**Source data:**
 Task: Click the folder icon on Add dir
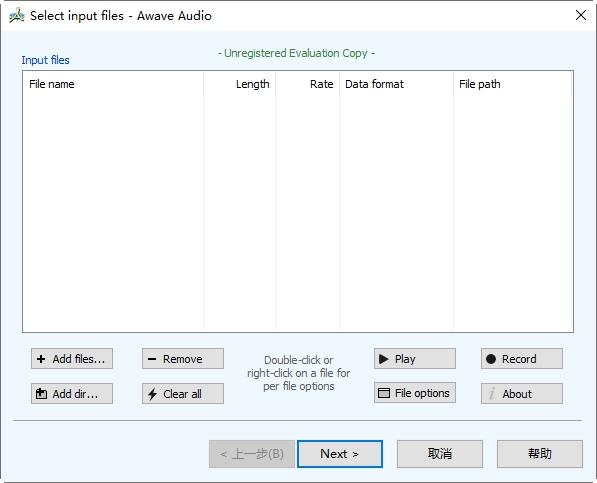point(41,394)
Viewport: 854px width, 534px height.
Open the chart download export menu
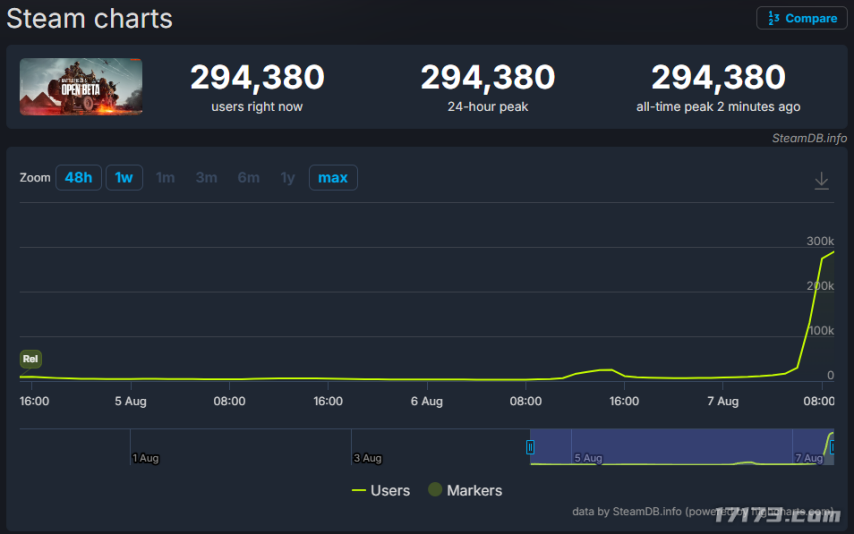(x=821, y=181)
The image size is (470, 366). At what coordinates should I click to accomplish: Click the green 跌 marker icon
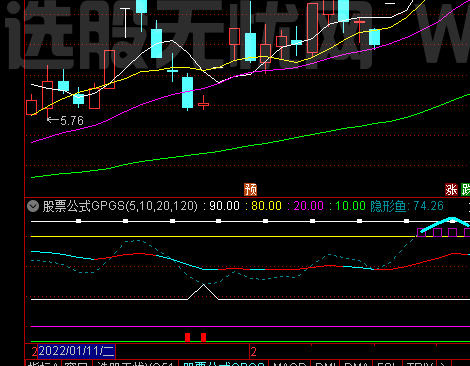(x=466, y=189)
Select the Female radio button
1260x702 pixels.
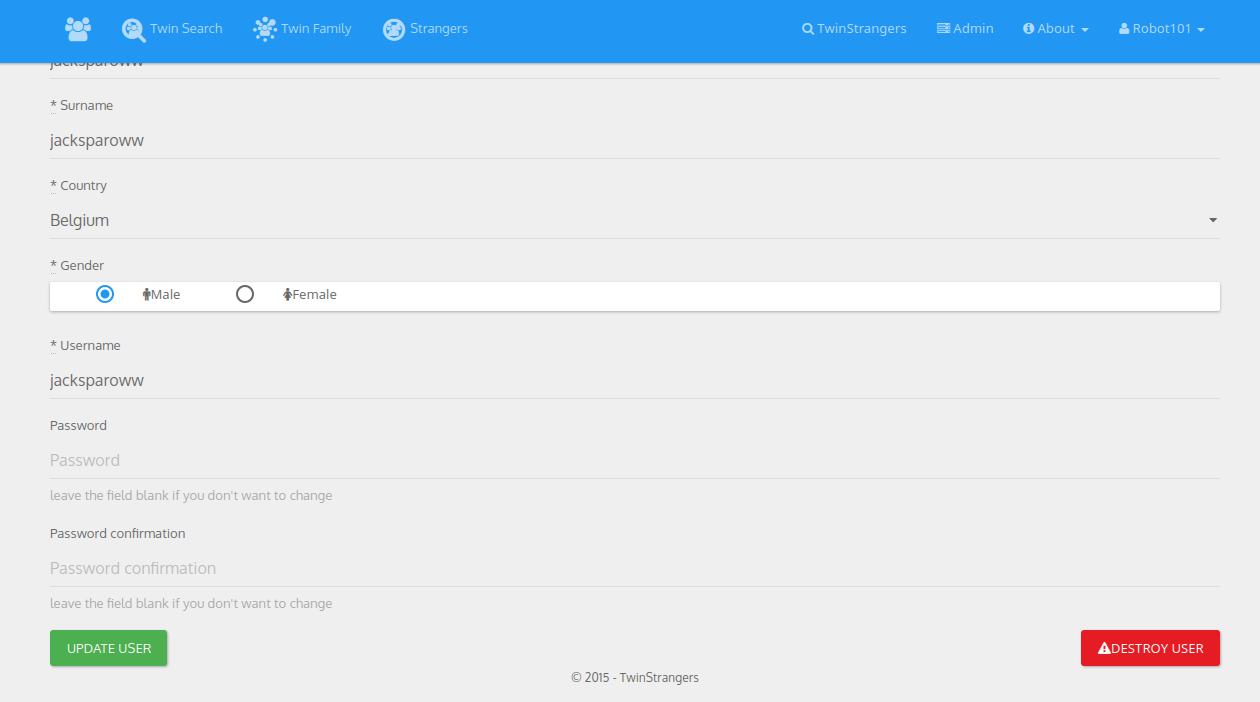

**Work required:** Leave out the pictures. Transcribe the rest of the listing above exactly.

**The answer:**
 Task: Click the folder icon on Add dir
point(41,394)
Viewport: 854px width, 534px height.
Open the chart download export menu
(x=821, y=181)
The image size is (470, 366). At what coordinates should I click to accomplish: Click the green 跌 marker icon
(x=466, y=189)
Select the Female radio button
1260x702 pixels.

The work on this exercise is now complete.